Exercise description —
Could you output, word for word, only the lines from the line with "The width and" to the end of the entries, including both ends? Omit the pictures.

Dataset entries
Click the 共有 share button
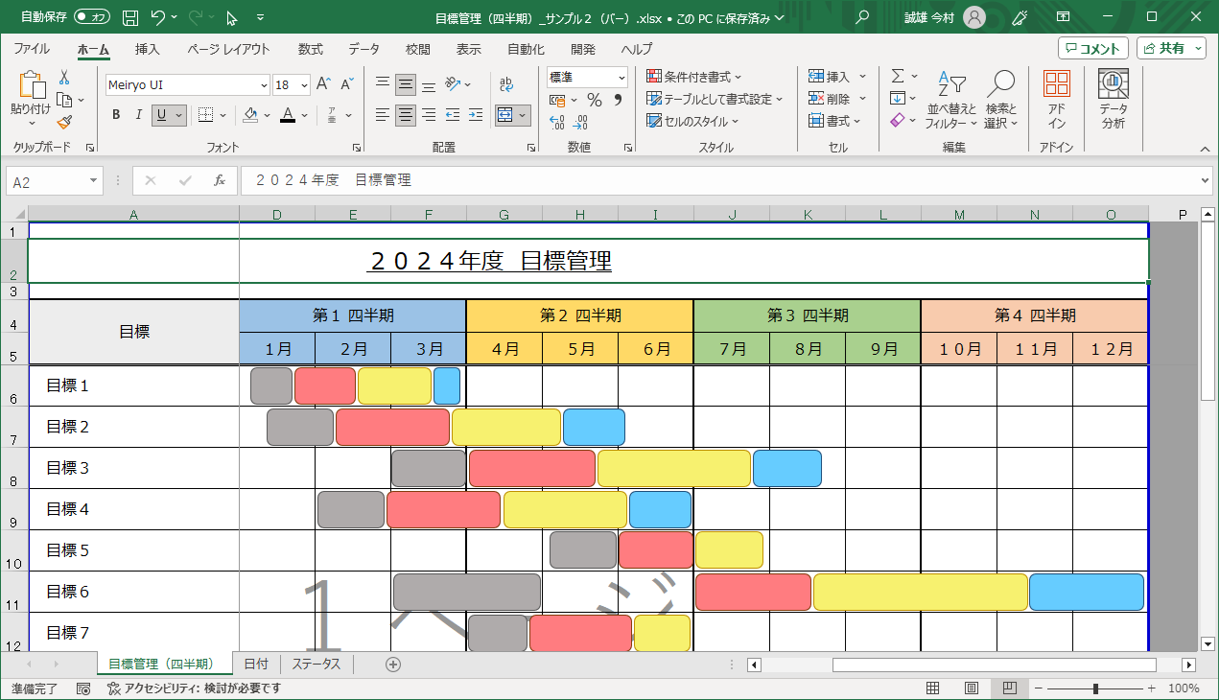 (1171, 49)
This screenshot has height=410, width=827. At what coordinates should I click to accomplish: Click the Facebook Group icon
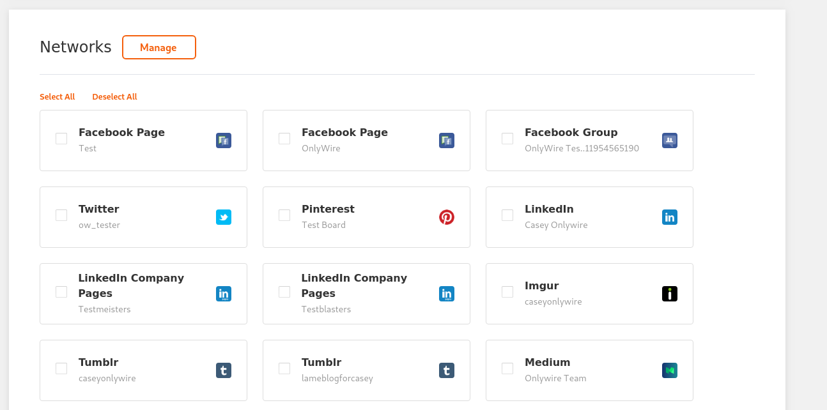(x=669, y=140)
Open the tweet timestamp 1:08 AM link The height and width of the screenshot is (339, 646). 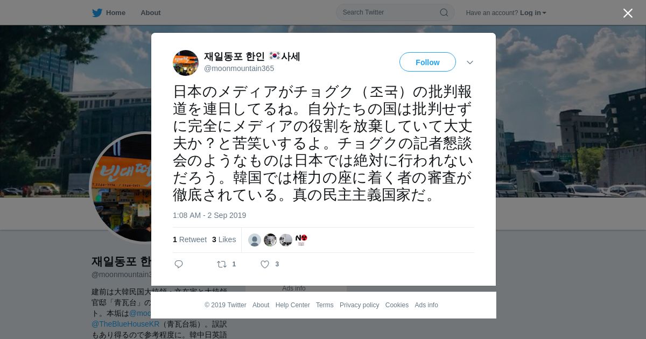tap(209, 215)
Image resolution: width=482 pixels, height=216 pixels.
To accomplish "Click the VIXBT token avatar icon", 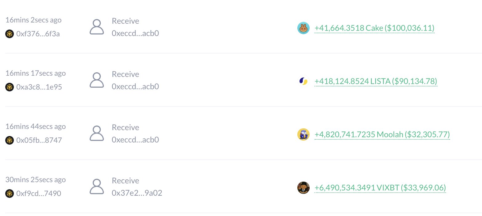I will tap(303, 188).
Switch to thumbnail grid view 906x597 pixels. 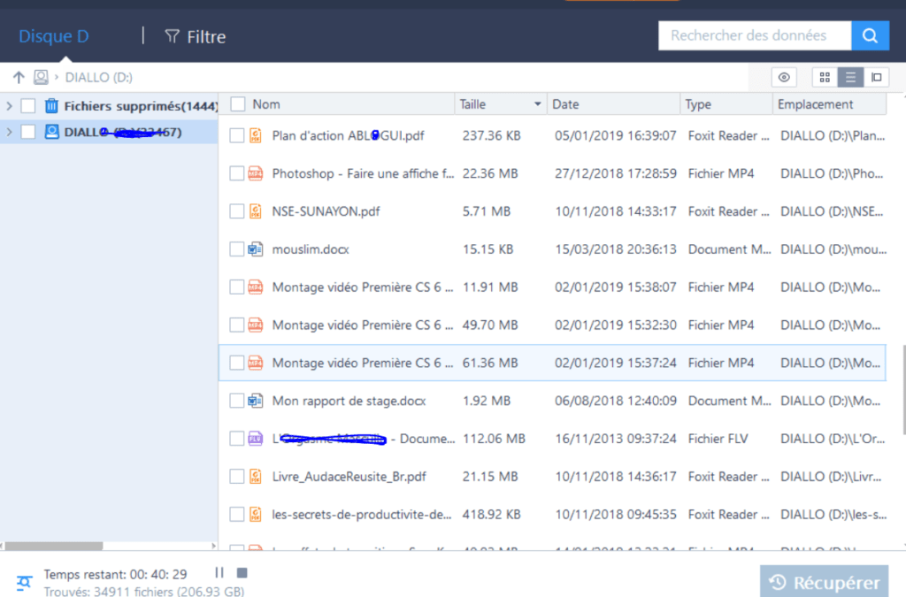click(x=825, y=78)
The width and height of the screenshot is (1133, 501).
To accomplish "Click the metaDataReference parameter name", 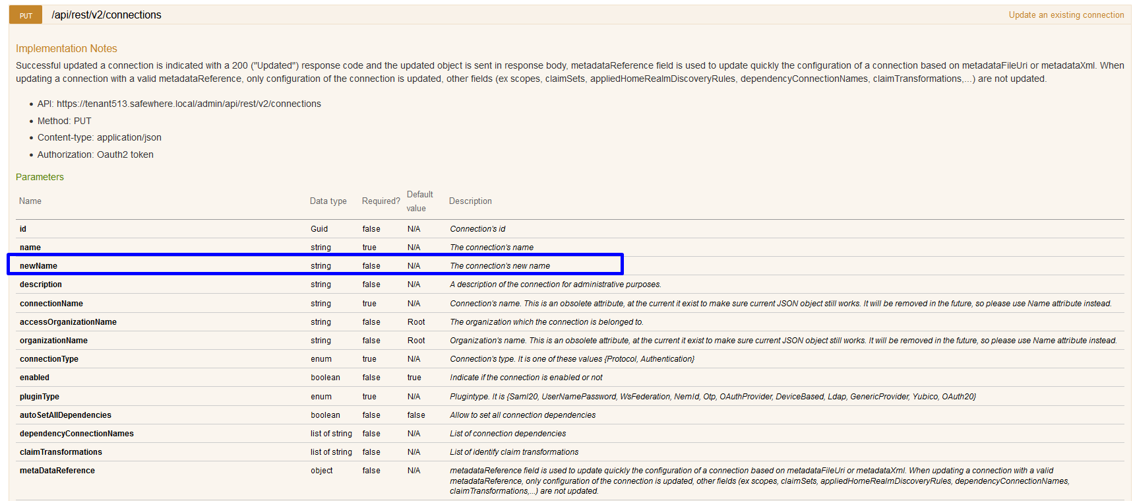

Answer section —
The width and height of the screenshot is (1133, 501).
To accomplish "Click the metaDataReference parameter name", 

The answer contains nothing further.